Google set up in China in 2006 and, as even the official blog admits censored some results:
We launched Google.cn in January 2006 in the belief that the benefits of increased access to information for people in China and a more open Internet outweighed our discomfort in agreeing to censor some results.
Now it appears that a couple of the accounts have been hacked – Google says it believes this was through third party software being installed by people:
These accounts have not been accessed through any security breach at Google, but most likely via phishing scams or malware placed on the users’ computers.
But then goes on to say:
We have already used information gained from this attack to make infrastructure and architectural improvements that enhance security for Google and for our users.
Now, if we give Google the benefit of the doubt, then it’s just tightened up infrastructure. If being more cynical, it’s had to tighten up after the breaches were made.
Now, Google has been more and more under scrutiny – and rightly so – as its influence reaches into more and more people’s lives and it’s been under fire from a lot of people – for what its doing to copyright, for trying to become the whole internet, so it’s been under attack.
Add to that, it isn’t the top search engine in China (that’s Baidu).
So we have a company under fire on a number of fronts: being called too powerful by government, leaking business details, email accounts that have been hacked into (raising questions about infrastructure and security), copyright and in a market where you’ve already had to censor results and still not number one. What to do?
Threaten to quit the market and say you’re lifting censorship blocks.
And look at all the positive PR that’s followed since. A wee threat and a lifting of their own imposed censorship.
Hats off to the PR team at Google.
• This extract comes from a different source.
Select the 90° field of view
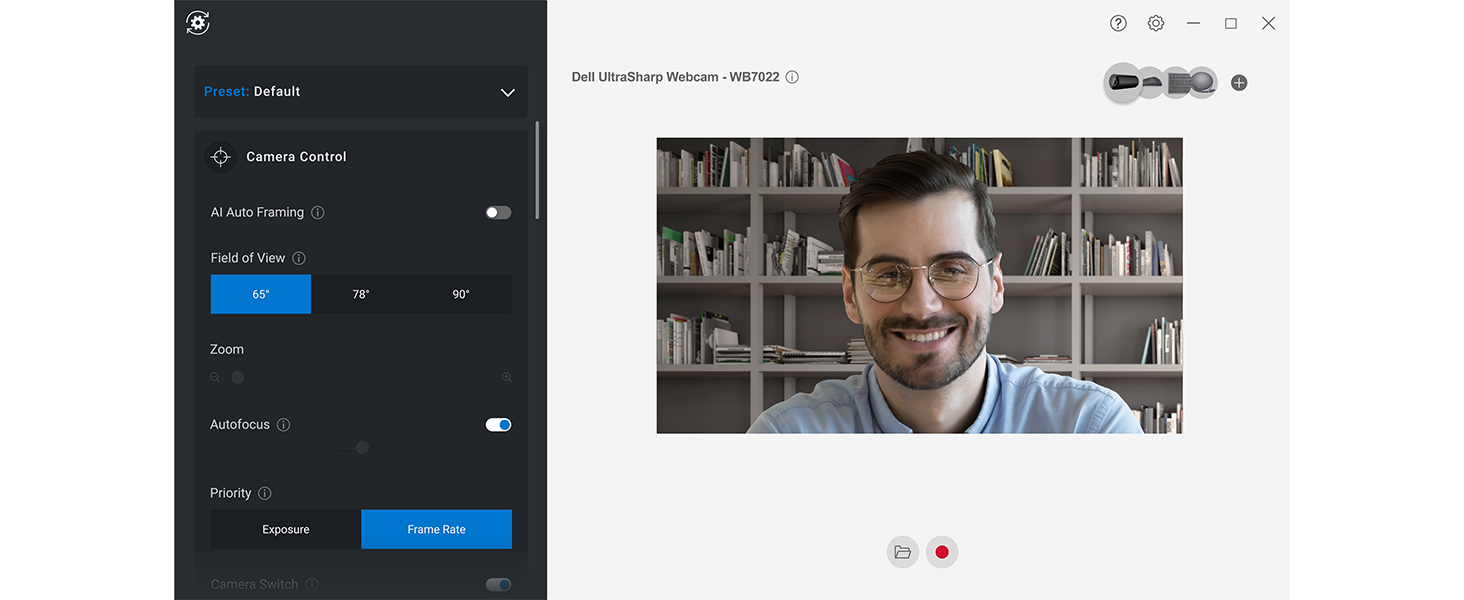This screenshot has width=1464, height=600. pyautogui.click(x=461, y=295)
They’ve played this one well.
Another way to look at it: Google says it’s not censoring results any more (why? is it going to outsource that to someone else?) which results in China blocking Google, which would be another PR win for Google, making it look like the underdog.
(Disclaimer: This isn’t putting the boot into Google. Google’s been very good to me as a reporter, a PR person and in everyday life. They’ve never paid me a penny but I’ve certainly made money through them so I’m not saying the company is crap. I just think that today’s announcement can be viewed as more than Google striving to live up to the logo of Don’t Be Evil.)
Now, as for the human rights people. I can’t believe they were just using basic Gmail. On that note:
As for China: they won’t care about this. They’re the world’s number one now and they know it. They don’t need Google, they don’t really need the Western world, they already own it, lock, stock and you know what.
A little bit more on this here.

Whether your event is a music festival or public event, promoting your company, crisis communications, internal communications...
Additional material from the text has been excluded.